Por ello, desempeña distintas funciones, como la gestión y recaudación de impuestos, la comprobación e investigación de las declaraciones presentadas y el control del comercio exterior.

Así, con el avance de las tecnologías y herramientas como la IA, la Agencia cuenta hoy con sistemas más sofisticados de control, inspección y cobro, tal y como explicó el exfuncionario de Hacienda, Emilio Baena, en el podcast Tengo un plan.

Hacienda siempre gana

La Agencia Tributaria no siempre necesita abrir una inspección formal para generar inquietud entre los contribuyentes. En muchos casos, basta con una carta.

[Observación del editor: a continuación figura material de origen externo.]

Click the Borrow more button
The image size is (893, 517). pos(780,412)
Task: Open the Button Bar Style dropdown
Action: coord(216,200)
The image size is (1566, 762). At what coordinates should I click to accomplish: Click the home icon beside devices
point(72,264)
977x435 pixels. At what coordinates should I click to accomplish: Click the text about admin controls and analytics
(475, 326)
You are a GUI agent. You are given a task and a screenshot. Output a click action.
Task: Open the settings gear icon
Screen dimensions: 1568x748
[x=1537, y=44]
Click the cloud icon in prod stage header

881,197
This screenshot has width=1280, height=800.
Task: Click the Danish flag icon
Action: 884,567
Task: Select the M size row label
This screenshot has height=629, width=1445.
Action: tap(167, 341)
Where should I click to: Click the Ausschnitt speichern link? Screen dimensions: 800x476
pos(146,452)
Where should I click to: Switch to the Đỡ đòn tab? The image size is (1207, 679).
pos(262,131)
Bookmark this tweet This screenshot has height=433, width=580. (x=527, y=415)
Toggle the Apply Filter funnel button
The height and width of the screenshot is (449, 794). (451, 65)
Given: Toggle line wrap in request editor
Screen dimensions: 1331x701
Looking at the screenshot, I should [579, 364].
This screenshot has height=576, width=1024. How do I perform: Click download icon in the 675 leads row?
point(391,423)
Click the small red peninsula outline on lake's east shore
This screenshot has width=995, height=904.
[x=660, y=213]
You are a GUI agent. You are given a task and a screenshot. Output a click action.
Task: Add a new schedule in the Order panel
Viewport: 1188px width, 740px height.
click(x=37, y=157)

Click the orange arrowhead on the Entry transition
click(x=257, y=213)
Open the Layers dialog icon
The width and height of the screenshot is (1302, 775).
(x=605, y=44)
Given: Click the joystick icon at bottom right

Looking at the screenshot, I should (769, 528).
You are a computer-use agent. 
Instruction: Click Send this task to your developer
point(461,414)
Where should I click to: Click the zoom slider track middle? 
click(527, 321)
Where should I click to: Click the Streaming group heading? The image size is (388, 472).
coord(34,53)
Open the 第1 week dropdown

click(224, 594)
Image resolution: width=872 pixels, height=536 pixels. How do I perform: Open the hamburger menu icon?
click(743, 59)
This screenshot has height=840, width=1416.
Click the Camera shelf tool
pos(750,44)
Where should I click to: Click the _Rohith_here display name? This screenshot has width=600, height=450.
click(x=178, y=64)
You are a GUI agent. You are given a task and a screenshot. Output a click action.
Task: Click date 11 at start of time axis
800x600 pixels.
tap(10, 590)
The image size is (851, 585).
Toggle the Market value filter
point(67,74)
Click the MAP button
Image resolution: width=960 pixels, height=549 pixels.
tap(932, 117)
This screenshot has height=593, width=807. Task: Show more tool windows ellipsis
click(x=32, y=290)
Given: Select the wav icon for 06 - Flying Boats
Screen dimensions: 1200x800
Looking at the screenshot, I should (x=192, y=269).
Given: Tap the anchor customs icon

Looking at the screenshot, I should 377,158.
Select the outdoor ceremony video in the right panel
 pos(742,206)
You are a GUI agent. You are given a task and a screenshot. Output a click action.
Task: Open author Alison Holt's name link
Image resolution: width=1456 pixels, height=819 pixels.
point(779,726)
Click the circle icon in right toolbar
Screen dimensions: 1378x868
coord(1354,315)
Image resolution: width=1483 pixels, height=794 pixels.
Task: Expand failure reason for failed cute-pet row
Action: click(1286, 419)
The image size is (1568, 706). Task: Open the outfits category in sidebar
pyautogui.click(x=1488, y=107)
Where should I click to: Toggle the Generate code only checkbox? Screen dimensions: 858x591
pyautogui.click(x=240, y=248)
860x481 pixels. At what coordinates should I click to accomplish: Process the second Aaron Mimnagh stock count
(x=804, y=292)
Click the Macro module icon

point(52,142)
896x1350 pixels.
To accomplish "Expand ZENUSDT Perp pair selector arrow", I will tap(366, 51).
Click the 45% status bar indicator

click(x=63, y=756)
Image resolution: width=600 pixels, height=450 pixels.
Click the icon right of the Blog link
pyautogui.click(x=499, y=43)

Así lo explica Emilio Baena, exfuncionario de Hacienda, al analizar lo que denomina la "estrategia del miedo", una práctica basada en el uso masivo de datos y comparaciones estadísticas para provocar una reacción preventiva del ciudadano.

Baena lo ilustra con un ejemplo muy gráfico: "Imagínate que tú eres una peluquería de barrio y se ha hecho un análisis de todas las peluquerías de esa zona y se ve que todas ingresan 20.000 euros al año pero resulta que la tuya está ingresando 10.000 euros".

En ese contexto, la Agencia puede enviar una comunicación que no implica el inicio de un expediente, pero sí lanza un mensaje claro: "Oye que sepas que estás por debajo de la recaudación del resto de peluquerías que hay en el barrio".

El objetivo real de este tipo de avisos no es sancionar de inmediato, sino tantear. Según Baena, se envían "simplemente por si suena la flauta y realmente tú no lo estabas declarando".

Realmente se trata de una forma de comprobar si el contribuyente regulariza voluntariamente su situación por miedo a una futura inspección.

Además, esta capacidad de control se ha visto reforzada por el uso de la inteligencia artificial. "Ahora aplicando la IA, ella puede leerlo y extraer toda la información de la escritura", explica Baena en referencia a documentos notariales.

Lo que antes exigía comprobaciones manuales ahora está "muchísimo más clasificada" y es "mucho más potente". Aun así, matiza que "en última instancia siempre va a ser una persona la que valide cualquier cosa que haya hecho la inteligencia artificial".

El cruce de datos, además, es prácticamente ilimitado. "Es infinita la cantidad de condiciones y filtros que se pueden hacer... puedo trabajar ahí 25 años y no sé lo que va a hacer", reconoce el exfuncionario, subrayando la capacidad cambiante del sistema de selección de contribuyentes.

Otro aspecto controvertido es el sistema de incentivos internos. Baena aclara que no se trata solo de recaudar más, sino de cumplir unos baremos que incluyen "número de expedientes, plazo, número de contribuyentes atendidos" o incluso "más actas a lo mejor de conformidad".

También se valora la complejidad: "No es lo mismo abrir un expediente a un autónomo pequeño que abrirlo solo a Inditex".

Aun así, lanza una advertencia: "Que el sistema de incentivos te haga que liquides sin que realmente tengas que liquidar pues también sería injusto".

En el terreno sancionador, Baena distingue claramente entre liquidar y multar. "Una cosa es que deba el dinero se le liquide... y otra muy distinta es que le sancione directamente", indicaba.

Para sancionar, Hacienda necesita probar intención, el llamado dolo. Por eso, los avisos previos pueden convertirse en una trampa.

"Tú ante tribunales digamos que ya tienes algo que soporta el hecho de que esa persona ya conocía la legalidad", señalaba el extrabajador de Hacienda.

En cuanto a las cuentas bancarias, Baena aclara que la Agencia Tributaria no ve los movimientos en tiempo real, pero sí puede acceder a ellos si los solicita, especialmente en operaciones relevantes.

Y si no se paga una deuda firme, el margen de actuación es amplio: "Te podemos bloquear cuentas, te podemos embargar la casa, embargar el sueldo".

Finalmente, incluso los inspectores están vigilados. Si un funcionario accede sin justificación a los datos de alguien cercano, el sistema lo detecta y exige explicaciones, evitando abusos internos.

En conjunto, el mensaje es claro: más allá de las inspecciones clásicas, la Agencia Tributaria dispone hoy de herramientas suficientes para presionar, disuadir y provocar regularizaciones espontáneas. A veces, basta con una carta "por si suena la flauta".